Stored records:
----------------------------------------
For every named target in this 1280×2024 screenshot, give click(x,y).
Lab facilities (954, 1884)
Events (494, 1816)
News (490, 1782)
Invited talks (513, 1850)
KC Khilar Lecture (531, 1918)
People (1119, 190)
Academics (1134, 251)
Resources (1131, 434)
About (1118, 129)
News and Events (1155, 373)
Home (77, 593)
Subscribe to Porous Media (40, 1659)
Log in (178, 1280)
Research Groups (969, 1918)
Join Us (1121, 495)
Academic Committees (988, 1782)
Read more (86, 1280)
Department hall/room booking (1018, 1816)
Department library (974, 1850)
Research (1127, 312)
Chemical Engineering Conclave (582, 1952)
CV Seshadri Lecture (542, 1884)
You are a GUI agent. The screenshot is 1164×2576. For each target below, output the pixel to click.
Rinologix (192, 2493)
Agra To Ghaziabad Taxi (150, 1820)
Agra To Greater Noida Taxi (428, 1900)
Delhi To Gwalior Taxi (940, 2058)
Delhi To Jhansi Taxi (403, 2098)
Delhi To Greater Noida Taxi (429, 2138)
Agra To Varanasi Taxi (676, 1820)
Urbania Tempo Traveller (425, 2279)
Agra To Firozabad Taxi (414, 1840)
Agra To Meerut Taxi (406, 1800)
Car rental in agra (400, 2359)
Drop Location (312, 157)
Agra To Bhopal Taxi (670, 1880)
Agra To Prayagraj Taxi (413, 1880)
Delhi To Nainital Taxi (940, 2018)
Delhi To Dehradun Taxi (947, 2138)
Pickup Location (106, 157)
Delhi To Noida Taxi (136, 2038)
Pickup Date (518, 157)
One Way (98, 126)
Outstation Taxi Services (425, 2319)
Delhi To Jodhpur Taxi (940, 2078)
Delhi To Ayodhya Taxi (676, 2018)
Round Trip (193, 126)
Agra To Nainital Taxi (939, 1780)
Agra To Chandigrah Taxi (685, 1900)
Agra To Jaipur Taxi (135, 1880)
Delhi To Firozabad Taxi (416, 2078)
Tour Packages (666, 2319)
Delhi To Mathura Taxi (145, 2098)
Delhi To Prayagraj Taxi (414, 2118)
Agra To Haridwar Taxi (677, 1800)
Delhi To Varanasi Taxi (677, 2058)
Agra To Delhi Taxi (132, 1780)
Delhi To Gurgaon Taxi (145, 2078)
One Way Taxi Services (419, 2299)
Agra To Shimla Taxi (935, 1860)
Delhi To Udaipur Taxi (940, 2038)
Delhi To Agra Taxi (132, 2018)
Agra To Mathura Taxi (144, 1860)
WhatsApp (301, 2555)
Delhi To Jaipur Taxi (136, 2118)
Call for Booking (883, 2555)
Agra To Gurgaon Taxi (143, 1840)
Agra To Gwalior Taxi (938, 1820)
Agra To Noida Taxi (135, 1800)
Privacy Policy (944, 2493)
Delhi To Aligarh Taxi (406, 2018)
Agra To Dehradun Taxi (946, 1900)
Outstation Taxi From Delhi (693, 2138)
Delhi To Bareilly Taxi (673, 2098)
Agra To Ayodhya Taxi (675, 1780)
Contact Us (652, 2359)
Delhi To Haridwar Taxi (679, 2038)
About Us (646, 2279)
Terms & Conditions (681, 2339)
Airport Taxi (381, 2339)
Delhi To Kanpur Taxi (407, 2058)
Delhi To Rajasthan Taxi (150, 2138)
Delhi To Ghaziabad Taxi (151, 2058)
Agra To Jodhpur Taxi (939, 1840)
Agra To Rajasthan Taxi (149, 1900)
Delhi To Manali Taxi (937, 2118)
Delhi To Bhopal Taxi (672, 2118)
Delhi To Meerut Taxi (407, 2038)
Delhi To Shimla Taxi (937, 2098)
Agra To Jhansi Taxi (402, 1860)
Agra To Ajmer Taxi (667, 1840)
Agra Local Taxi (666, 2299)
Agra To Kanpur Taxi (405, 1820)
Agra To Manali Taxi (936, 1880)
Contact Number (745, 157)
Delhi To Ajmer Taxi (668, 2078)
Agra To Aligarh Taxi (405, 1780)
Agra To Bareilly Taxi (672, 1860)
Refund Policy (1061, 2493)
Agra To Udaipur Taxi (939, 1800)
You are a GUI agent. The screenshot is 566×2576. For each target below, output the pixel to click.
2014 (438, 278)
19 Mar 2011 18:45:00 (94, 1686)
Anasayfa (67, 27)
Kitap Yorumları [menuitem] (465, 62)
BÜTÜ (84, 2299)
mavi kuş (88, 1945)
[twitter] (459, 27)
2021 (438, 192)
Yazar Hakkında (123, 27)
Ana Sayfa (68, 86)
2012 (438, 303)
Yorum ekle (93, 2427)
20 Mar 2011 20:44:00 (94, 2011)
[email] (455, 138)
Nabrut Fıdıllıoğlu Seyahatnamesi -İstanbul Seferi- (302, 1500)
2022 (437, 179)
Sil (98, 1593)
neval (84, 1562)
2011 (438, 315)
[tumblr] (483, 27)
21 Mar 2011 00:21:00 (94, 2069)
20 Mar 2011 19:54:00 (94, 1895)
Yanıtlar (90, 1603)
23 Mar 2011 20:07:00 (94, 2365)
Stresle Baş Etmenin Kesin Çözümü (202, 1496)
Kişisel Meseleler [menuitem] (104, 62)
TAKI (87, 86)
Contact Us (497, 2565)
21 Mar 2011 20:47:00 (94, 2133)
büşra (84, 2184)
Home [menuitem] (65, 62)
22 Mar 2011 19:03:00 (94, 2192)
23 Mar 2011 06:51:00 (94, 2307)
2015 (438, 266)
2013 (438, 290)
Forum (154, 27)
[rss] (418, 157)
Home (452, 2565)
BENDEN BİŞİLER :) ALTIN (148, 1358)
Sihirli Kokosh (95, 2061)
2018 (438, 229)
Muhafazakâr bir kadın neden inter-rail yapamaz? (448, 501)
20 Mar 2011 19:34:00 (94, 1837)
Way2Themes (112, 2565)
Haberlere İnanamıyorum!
----------------------------------------
ACTION ITEM
Pull every line with the string "Shimla" from the data above.

ANSWER BOX
Agra To Shimla Taxi (935, 1860)
Delhi To Shimla Taxi (937, 2098)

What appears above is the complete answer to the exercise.